Sin embargo, a diferencia de la cena de Acción de Gracias, que también les celebramos para el cuarto viernes del mes de noviembre, y todas las anteriores, esta es una reunión mucho más grande que incluye más agitación y a muchas más personas. La fiesta empieza a media mañana con una merienda compartida, luego sigue el almuerzo, más tentapiés dulces y salados, y por último la cena; y entre una comida y otra, se suscitan varias actividades recreativas y juegos. Es por esto por lo que generalmente resulta ser un día ajetreado y cargado de responsabilidades que entre todos nos repartimos.

La mayor parte del tiempo nos acompañan todos los amigos de mis padres, a quienes llamo tíos, y mi tía Arianna además de mis abuelos, tanto paternos como maternos, igual que los de Julieth, y por grupos nos organizamos para abarcar con mayor eficacia y orden las actividades. Este año, como en los últimos seis, me corresponde ocuparme de la recreación junto a Belle y Aidan, uno de los hijos del tío Eduardo; pero no estoy tan emocionada como me gustaría. Me entristece que hoy Lucas no haga parte del mismo equipo como siempre ahora que de alguna manera me siento más acostumbrada y unida a él después de todo lo que ha pasado, porque tomamos esa estúpida decisión de distanciarnos. Ha sido muy complicado afrontarlo, y yo he atravesado días insoportables intentando ignorarlo.

Por eso, esta decisión que tomó él mismo de no participar esta vez no me ayuda como pensé que lo haría.

—Has estado toda la tarde pendiente de esa lista. ¿No tienes hambre, mi amor?

Sonrío hacia el frente al escuchar detrás de mí la voz de mi abuela paterna, Anna, aunque observo al grupo de niños correteando en la grama tras el balón de fútbol que se disputan como capitanes de ambos equipos Lucas y Aidan. No necesito voltear, porque ella no demora en sentarse en la silla a mi lado.

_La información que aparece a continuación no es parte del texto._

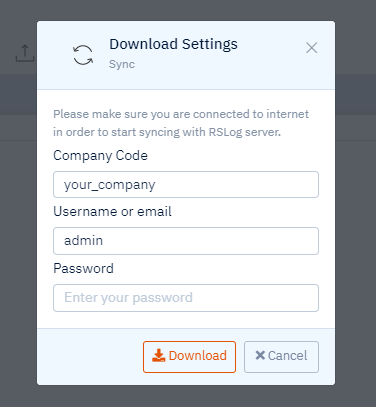This screenshot has width=376, height=407.
Task: Click the tray icon inside the Download button
Action: pos(159,356)
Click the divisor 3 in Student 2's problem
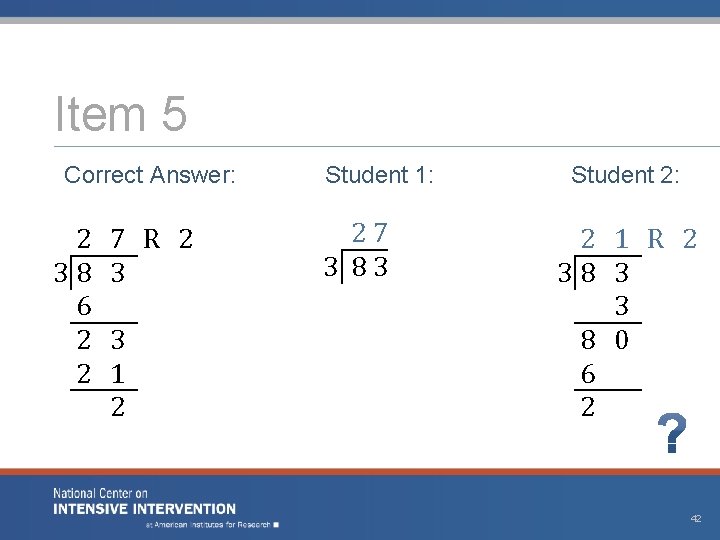This screenshot has height=540, width=720. 565,273
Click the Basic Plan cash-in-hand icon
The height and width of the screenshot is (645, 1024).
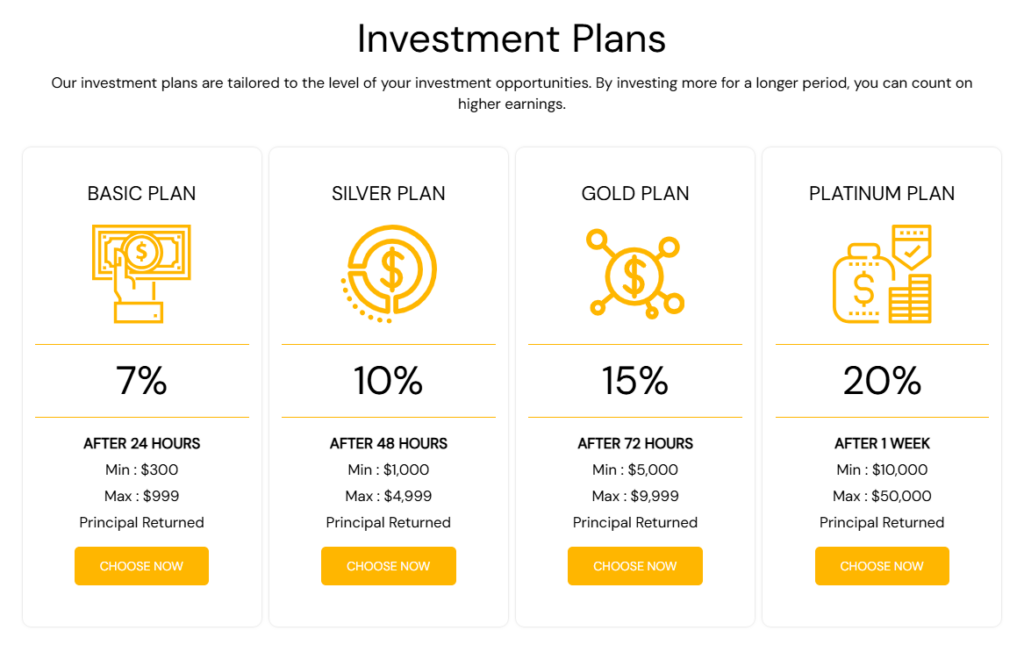141,273
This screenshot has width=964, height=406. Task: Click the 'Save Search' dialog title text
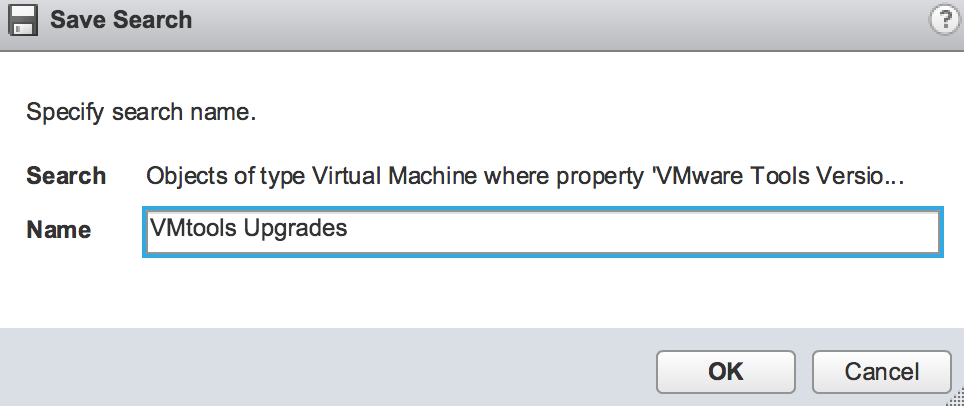[121, 20]
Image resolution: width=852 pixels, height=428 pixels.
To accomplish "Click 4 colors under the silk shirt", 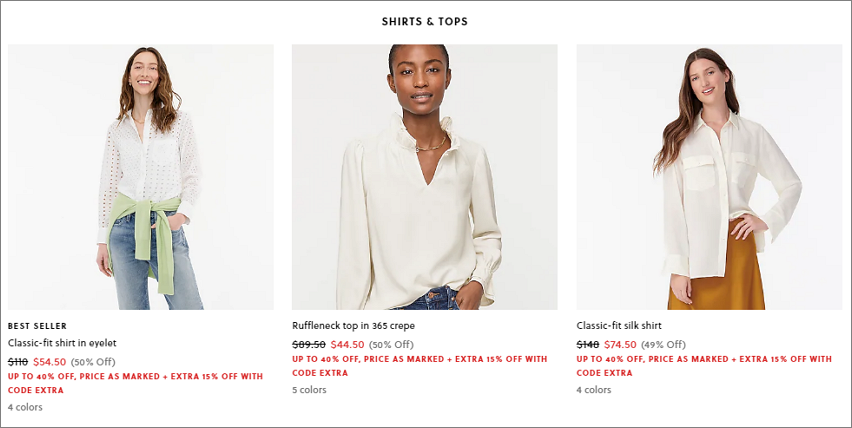I will [x=594, y=390].
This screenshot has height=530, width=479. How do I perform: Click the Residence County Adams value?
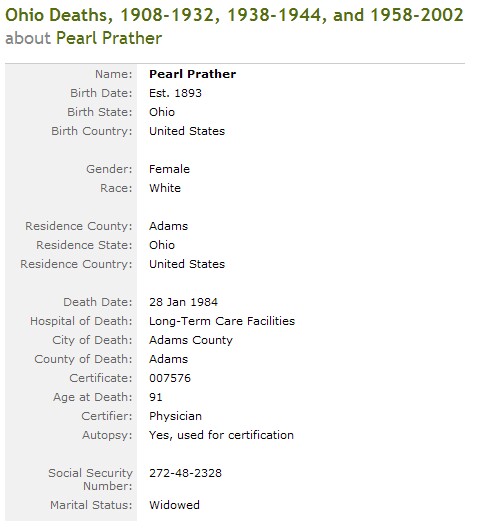[168, 226]
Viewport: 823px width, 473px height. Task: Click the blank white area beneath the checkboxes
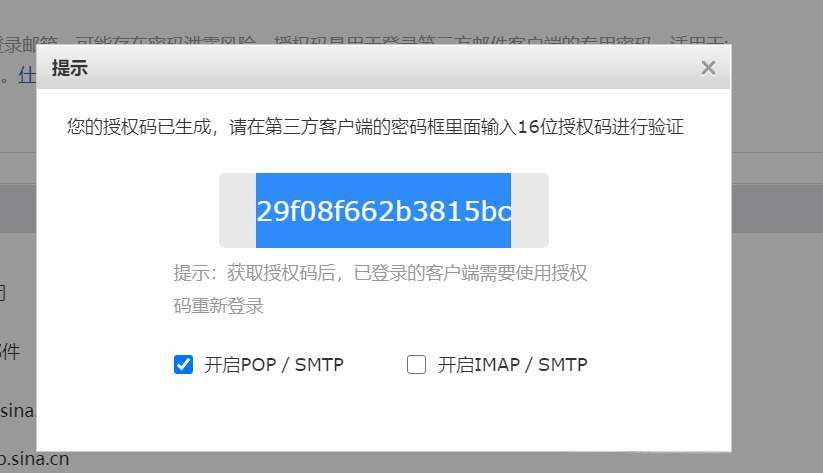pos(383,415)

—En un rato voy a buscar algo. Es que ya casi es mi turno —me excuso. Sin embargo, no es necesario para ella que sabe cómo leerme y encima de todo ayudarme con jugadas sucias.

Esta vez sí volteo a mi costado para ver que mi abuela, cómplice, me extiende un plato desechable repleto de galletas con chispas de chocolate que recibo con una sonrisa agradecida.

—Dicen por ahí que el chocolate ayuda a ahogar las penas —susurra, como si se tratara de un secreto. Tal vez se debe a que robó estas galletas y no le conviene que alguien más que yo la escuche.

Sea como sea, rio de su comentario, y tomo una que llevo directamente a mi boca para darle un mordisco satisfactorio cuando el chocolate en abundancia se deshace en mi cavidad.

—Eso solo pasa en las películas, abuela. En la vida real solo nos da granos y calorías. Y a Lucas, por ejemplo, cuando es muy fuerte suele darle dolor de cabeza.